● **GOAL OF THE EXERCISE**
Give back only the lines from the one with "Open the #election #vote video title" through the last line of the data, exactly as they appear.

[EXTRACTED DATA Boundary: Start]

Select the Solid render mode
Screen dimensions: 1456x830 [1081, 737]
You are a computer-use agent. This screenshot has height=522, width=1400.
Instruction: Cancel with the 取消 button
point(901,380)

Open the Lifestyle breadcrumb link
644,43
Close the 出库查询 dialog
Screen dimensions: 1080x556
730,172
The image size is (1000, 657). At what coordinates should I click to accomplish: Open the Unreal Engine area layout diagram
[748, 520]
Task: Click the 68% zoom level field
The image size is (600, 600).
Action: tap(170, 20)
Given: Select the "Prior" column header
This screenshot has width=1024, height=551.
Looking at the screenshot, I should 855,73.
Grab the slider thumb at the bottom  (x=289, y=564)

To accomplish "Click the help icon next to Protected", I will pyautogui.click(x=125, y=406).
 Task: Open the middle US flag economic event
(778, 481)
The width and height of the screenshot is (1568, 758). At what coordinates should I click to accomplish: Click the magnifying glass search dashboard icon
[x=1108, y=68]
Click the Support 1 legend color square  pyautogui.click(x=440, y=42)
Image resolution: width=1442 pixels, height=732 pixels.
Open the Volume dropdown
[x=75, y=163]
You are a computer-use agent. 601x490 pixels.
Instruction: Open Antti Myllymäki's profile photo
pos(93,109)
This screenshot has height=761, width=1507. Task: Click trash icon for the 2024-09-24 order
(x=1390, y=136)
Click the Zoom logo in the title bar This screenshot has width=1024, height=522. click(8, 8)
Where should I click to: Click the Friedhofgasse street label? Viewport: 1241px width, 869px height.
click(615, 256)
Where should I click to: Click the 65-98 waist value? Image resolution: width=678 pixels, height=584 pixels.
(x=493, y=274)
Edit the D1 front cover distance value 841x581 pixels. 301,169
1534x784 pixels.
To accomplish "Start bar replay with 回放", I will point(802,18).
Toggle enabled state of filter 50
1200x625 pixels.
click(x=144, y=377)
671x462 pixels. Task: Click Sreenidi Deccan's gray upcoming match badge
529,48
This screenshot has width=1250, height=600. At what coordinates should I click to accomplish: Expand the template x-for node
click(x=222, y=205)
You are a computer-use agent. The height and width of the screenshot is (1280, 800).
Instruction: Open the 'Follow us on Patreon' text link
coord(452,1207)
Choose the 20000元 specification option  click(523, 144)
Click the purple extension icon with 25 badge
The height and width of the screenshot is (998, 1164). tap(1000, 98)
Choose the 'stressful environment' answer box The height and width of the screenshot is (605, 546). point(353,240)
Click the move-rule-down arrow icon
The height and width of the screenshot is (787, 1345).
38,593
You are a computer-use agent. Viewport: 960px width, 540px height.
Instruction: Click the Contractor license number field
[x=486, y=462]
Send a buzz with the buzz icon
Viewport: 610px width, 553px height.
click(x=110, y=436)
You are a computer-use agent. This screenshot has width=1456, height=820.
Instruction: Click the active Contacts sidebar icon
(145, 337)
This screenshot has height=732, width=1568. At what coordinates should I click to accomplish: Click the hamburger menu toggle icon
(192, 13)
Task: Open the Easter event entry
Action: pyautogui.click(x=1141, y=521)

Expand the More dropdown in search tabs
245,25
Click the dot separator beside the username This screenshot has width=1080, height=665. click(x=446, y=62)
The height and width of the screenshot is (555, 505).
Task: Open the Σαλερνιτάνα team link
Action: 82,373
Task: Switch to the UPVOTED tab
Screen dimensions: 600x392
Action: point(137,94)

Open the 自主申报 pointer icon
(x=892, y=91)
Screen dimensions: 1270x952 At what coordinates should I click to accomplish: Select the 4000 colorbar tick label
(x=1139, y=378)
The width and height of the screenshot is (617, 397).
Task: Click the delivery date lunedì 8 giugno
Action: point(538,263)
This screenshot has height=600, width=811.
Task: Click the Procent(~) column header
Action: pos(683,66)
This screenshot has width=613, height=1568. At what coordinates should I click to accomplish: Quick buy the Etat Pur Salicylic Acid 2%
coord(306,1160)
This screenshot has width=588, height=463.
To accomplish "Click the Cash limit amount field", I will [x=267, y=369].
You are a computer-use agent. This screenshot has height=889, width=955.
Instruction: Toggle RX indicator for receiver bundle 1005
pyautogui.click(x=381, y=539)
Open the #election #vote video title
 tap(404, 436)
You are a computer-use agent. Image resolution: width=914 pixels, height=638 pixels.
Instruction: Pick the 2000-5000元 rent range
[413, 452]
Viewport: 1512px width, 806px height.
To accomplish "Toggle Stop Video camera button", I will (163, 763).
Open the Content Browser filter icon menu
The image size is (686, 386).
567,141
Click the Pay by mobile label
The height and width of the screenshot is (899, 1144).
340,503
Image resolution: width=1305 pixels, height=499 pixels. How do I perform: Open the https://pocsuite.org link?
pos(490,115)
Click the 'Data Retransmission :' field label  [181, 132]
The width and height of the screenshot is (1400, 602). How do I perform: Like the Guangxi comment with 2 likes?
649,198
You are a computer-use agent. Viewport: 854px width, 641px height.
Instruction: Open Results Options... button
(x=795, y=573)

[EXTRACTED DATA Boundary: End]

● **TASK RESPONSE**
Open the #election #vote video title
 tap(404, 436)
You are a computer-use agent. Image resolution: width=914 pixels, height=638 pixels.
Instruction: Pick the 2000-5000元 rent range
[413, 452]
Viewport: 1512px width, 806px height.
To accomplish "Toggle Stop Video camera button", I will (163, 763).
Open the Content Browser filter icon menu
The image size is (686, 386).
567,141
Click the Pay by mobile label
The height and width of the screenshot is (899, 1144).
340,503
Image resolution: width=1305 pixels, height=499 pixels. How do I perform: Open the https://pocsuite.org link?
pos(490,115)
Click the 'Data Retransmission :' field label  [181, 132]
The width and height of the screenshot is (1400, 602). How do I perform: Like the Guangxi comment with 2 likes?
649,198
You are a computer-use agent. Viewport: 854px width, 641px height.
Instruction: Open Results Options... button
(x=795, y=573)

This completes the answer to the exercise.